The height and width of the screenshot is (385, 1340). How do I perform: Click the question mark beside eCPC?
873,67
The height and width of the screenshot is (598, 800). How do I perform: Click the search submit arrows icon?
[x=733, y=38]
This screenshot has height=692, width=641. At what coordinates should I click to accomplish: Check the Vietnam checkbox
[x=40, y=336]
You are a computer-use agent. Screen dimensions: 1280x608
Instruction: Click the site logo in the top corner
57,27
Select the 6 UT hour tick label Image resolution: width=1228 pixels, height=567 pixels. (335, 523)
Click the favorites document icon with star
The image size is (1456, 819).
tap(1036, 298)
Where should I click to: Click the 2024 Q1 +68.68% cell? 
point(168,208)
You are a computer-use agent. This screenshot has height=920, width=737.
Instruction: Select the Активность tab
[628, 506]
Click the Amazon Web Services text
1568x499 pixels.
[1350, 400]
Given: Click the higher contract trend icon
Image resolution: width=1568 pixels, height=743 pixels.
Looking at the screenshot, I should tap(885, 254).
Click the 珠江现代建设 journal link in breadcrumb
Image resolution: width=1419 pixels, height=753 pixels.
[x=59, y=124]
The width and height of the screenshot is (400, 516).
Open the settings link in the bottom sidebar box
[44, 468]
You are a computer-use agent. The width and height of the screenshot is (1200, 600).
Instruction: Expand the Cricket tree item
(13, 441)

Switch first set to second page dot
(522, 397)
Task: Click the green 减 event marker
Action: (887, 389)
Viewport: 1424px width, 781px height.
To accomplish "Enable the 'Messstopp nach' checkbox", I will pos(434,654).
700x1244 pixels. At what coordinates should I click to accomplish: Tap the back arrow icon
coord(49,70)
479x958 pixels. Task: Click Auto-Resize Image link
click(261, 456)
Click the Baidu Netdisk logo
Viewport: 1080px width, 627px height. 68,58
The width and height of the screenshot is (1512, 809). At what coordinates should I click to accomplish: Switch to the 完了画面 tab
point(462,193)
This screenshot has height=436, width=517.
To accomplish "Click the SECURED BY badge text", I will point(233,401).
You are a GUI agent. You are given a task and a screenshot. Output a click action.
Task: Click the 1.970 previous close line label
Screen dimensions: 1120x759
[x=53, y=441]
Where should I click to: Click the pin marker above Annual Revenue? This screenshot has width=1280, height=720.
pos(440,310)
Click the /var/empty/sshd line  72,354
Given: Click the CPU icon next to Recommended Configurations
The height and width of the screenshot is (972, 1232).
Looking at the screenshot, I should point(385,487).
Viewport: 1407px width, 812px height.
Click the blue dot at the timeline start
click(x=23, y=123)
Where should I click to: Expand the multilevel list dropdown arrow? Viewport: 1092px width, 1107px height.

* * * * * * *

**Your objective**
Reproduce the records above verbatim, from the line containing "This screenshot has height=692, width=641." through the line containing "pos(440,310)", both included.

**Finished task**
This screenshot has height=692, width=641. At what coordinates should I click to accomplish: Check the Vietnam checkbox
[x=40, y=336]
You are a computer-use agent. Screen dimensions: 1280x608
Instruction: Click the site logo in the top corner
57,27
Select the 6 UT hour tick label Image resolution: width=1228 pixels, height=567 pixels. (335, 523)
Click the favorites document icon with star
The image size is (1456, 819).
tap(1036, 298)
Where should I click to: Click the 2024 Q1 +68.68% cell? 
point(168,208)
You are a computer-use agent. This screenshot has height=920, width=737.
Instruction: Select the Активность tab
[628, 506]
Click the Amazon Web Services text
1568x499 pixels.
[1350, 400]
Given: Click the higher contract trend icon
Image resolution: width=1568 pixels, height=743 pixels.
Looking at the screenshot, I should tap(885, 254).
Click the 珠江现代建设 journal link in breadcrumb
Image resolution: width=1419 pixels, height=753 pixels.
[x=59, y=124]
The width and height of the screenshot is (400, 516).
Open the settings link in the bottom sidebar box
[44, 468]
You are a computer-use agent. The width and height of the screenshot is (1200, 600).
Instruction: Expand the Cricket tree item
(13, 441)

Switch first set to second page dot
(522, 397)
Task: Click the green 减 event marker
Action: (887, 389)
Viewport: 1424px width, 781px height.
To accomplish "Enable the 'Messstopp nach' checkbox", I will pos(434,654).
700x1244 pixels. At what coordinates should I click to accomplish: Tap the back arrow icon
coord(49,70)
479x958 pixels. Task: Click Auto-Resize Image link
click(261, 456)
Click the Baidu Netdisk logo
Viewport: 1080px width, 627px height. 68,58
The width and height of the screenshot is (1512, 809). At what coordinates should I click to accomplish: Switch to the 完了画面 tab
point(462,193)
This screenshot has height=436, width=517.
To accomplish "Click the SECURED BY badge text", I will point(233,401).
You are a GUI agent. You are given a task and a screenshot. Output a click action.
Task: Click the 1.970 previous close line label
Screen dimensions: 1120x759
[x=53, y=441]
Where should I click to: Click the pin marker above Annual Revenue? This screenshot has width=1280, height=720.
pos(440,310)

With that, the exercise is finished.